** EXERCISE TEXT **
==========

Brightness and color temperature measurements I made on the Aeon CLR across multiple points on the screen (available with our web version of this review at revealed impressive color uniformity, with a negligible degree of color shift on full-field white and gray test patterns. Brightness uniformity wasn’t as good as with the Screen Innovations setup, however, with measured brightness dipping by as much as 11.6 ft-L in some sectors, compared with 7.1 on the SI when I performed the same tests. Still, I can’t say I had much to complain about when I watched movies and TV: Any brightness differences between the center and corners of the picture were difficult to spot unless I was looking for them. Contrast ratio measurements I made with both screens revealed an equivalent performance level.

In sum, the Elite screen doesn’t offer the same degree of overhead light rejection and brightness uniformity as the Screen Innovations model. And build quality isn’t as solid, though it definitely exceeded my expectations. That said, the SI costs $4,199, whereas the Elite is only $799. And once they’re installed, both look good—good enough, at least, to forget that they’re there, which is what you want to do with a screen. Viewed from that perspective, the Elite Aeon CLR is a great option for a budget UST projection system.


For a total price of $3,799, this projector-and-screen combo can display a satisfyingly bright picture as large as 130 inches diagonal while taking up little more space than a stand-mounted flat-panel TV. And it will do that in a well-lit environment, such as a typical living room. It also brings the benefit of excellent off-axis uniformity, so viewers at all seats in the room can experience the same picture quality.

Where this system comes up short compared with a regular-projector-and-screen combo is contrast: Shadows lack the depth and punch that the best projectors readily deliver in dark, theater-like settings. That limitation comes down to the Epson LS100, which isn’t capable of delivering the same punchy contrast as the Sony VPL-VZ1000ES I tested in my last UST projector review—though the Epson does exceed the Sony when it comes to color uniformity. And, of course, it costs a fraction of the Sony’s price. When you consider the solid level of performance delivered for the money, the Epson/Elite Screens duo makes for a fantastic value proposition in UST projection.


drny's picture

Ultra short projectors are nipping at the heels of mid-level large screen TV displays (85-88" diagonal image). However, they pale (pun intended) compared to reference level displays from Sony, LG, Samsung, or even Vizio.
The dollar value for the larger screen image makes an UST projector tempting, specially for living/ family room viewing.
Unfortunately, when the lights are off, in a dark viewing environment, all UST projector (even with the best ALR screens on the market) will disappoint the Videophile. I am optimistic that market demand will be conducive to the manufacturer's developing UST projectors that match dedicated Home Theater Projectors in image quality.
I imagine a Laser light UST that can match Sony's 285ES 4k projector for $3,000. That would take a huge bite out of the large display TV market.

hk2000's picture

In my opinion, the CLR screen is wrong for the purpose of UST for living room. Most living rooms suffer from different sources of ambient light, such as windows, and table lamps. If you try different ALR screens, you might find this projector performs better. CLR screens are for business applications where most offices have ceiling lights.

hk2000's picture

I might add, I have seen many reviews from users of this projector actually complaining about the high light output and contrast, saying it's too much for viewing in a darkened home theater room.

nkatz's picture

> unlike regular projectors, which require careful lighting control to perform their best, UST models can operate in well-lit environments.

I believe the ability to deal with ambient light has everything to do with the screen and nothing to do with projector throw ratio.

==========

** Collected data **
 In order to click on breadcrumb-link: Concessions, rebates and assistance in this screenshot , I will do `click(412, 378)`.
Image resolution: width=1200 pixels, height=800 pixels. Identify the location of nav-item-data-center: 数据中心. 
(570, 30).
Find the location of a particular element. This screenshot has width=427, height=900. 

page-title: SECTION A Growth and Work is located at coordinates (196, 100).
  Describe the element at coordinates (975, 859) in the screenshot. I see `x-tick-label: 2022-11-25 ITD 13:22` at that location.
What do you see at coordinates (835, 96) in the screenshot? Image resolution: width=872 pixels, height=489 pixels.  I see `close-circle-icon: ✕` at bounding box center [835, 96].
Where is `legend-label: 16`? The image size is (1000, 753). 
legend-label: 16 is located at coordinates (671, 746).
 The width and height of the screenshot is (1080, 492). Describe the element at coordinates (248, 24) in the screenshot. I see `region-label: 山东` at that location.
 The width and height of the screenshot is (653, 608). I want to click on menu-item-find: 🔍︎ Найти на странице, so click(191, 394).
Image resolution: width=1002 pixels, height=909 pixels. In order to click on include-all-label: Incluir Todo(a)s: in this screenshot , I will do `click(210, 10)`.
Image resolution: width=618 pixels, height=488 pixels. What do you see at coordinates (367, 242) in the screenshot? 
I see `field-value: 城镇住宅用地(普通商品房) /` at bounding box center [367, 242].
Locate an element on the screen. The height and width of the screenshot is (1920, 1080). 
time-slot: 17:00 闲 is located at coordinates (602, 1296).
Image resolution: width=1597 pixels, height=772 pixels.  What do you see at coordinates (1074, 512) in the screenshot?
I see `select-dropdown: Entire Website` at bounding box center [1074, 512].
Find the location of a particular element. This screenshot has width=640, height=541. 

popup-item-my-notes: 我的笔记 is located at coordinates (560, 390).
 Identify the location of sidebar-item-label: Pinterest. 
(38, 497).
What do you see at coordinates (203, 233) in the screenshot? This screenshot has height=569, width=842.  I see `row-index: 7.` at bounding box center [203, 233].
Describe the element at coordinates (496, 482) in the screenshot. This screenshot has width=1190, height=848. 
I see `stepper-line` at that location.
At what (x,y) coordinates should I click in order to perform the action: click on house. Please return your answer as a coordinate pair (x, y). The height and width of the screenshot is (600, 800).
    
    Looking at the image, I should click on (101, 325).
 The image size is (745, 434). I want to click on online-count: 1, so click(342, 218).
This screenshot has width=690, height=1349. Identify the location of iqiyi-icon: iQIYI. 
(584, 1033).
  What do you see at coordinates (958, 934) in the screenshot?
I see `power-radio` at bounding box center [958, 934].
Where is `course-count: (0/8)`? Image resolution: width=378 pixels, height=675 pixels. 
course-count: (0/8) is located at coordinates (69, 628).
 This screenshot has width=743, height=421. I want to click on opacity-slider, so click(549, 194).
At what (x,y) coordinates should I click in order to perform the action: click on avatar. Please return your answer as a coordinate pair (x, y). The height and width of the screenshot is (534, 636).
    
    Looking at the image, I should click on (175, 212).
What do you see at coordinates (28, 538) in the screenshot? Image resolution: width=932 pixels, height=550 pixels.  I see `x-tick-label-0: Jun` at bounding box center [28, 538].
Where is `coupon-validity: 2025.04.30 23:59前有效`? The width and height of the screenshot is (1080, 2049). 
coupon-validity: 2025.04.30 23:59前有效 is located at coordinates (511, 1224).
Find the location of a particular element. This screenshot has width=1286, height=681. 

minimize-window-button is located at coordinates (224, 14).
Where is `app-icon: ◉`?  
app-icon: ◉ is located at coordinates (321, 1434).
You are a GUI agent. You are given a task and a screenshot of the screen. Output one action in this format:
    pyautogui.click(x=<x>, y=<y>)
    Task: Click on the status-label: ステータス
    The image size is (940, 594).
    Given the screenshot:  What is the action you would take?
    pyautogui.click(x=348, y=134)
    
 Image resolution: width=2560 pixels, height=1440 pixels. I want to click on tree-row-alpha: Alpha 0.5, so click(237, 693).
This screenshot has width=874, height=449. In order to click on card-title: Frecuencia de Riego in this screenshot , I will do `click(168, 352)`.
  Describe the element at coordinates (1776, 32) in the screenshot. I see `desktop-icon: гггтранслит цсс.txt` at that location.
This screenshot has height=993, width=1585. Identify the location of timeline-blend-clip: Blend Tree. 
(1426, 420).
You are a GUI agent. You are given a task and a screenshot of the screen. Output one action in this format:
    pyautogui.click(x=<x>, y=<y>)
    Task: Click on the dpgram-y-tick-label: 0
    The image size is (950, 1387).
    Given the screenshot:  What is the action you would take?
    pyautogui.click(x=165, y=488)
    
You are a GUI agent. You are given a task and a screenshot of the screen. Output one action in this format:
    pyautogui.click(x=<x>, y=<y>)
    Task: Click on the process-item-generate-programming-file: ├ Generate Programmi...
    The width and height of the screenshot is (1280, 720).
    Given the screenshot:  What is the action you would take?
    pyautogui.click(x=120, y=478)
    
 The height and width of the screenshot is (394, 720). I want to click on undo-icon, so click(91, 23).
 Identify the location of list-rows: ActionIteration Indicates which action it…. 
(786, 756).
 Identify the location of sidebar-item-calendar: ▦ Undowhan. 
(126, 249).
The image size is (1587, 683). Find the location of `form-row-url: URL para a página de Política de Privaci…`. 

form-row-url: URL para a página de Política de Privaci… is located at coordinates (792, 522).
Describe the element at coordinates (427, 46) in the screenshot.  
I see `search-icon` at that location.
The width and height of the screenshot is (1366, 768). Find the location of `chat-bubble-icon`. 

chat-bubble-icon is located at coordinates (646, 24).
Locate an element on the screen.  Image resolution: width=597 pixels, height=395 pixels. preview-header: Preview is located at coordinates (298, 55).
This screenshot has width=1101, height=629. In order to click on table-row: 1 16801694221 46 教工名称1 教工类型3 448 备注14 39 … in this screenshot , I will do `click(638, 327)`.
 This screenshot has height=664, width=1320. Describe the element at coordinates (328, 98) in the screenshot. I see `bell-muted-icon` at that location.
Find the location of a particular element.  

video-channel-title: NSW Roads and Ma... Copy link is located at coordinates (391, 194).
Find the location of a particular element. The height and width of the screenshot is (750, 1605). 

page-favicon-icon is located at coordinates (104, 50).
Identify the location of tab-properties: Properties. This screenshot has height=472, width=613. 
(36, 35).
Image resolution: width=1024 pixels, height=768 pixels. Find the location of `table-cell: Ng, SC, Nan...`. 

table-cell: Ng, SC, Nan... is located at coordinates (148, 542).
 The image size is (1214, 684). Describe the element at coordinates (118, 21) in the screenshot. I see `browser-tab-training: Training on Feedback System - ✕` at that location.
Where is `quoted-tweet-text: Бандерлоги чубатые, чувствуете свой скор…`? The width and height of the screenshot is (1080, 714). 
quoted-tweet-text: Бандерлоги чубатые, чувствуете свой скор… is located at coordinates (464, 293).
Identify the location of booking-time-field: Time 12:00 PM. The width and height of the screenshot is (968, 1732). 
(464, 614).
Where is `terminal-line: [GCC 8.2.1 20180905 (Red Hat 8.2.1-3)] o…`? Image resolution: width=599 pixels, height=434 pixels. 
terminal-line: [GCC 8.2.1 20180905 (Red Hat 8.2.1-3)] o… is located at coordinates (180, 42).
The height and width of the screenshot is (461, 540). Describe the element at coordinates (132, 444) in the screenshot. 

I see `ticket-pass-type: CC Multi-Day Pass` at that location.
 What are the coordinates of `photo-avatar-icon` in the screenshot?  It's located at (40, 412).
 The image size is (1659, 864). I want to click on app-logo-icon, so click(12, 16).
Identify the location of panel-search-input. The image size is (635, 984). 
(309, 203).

==========

** TASK SET **
1 > In the projector review, what is the price of the Elite Aeon CLR screen?
2 > Write out the passage of the projector review that begins at the words "drny's picture" and stops after the words "display TV market.".
The lines have nothing to do with the projector review.

** ANSWER SECTION **
1 > $799

2 >
drny's picture

Ultra short projectors are nipping at the heels of mid-level large screen TV displays (85-88" diagonal image). However, they pale (pun intended) compared to reference level displays from Sony, LG, Samsung, or even Vizio.
The dollar value for the larger screen image makes an UST projector tempting, specially for living/ family room viewing.
Unfortunately, when the lights are off, in a dark viewing environment, all UST projector (even with the best ALR screens on the market) will disappoint the Videophile. I am optimistic that market demand will be conducive to the manufacturer's developing UST projectors that match dedicated Home Theater Projectors in image quality.
I imagine a Laser light UST that can match Sony's 285ES 4k projector for $3,000. That would take a huge bite out of the large display TV market.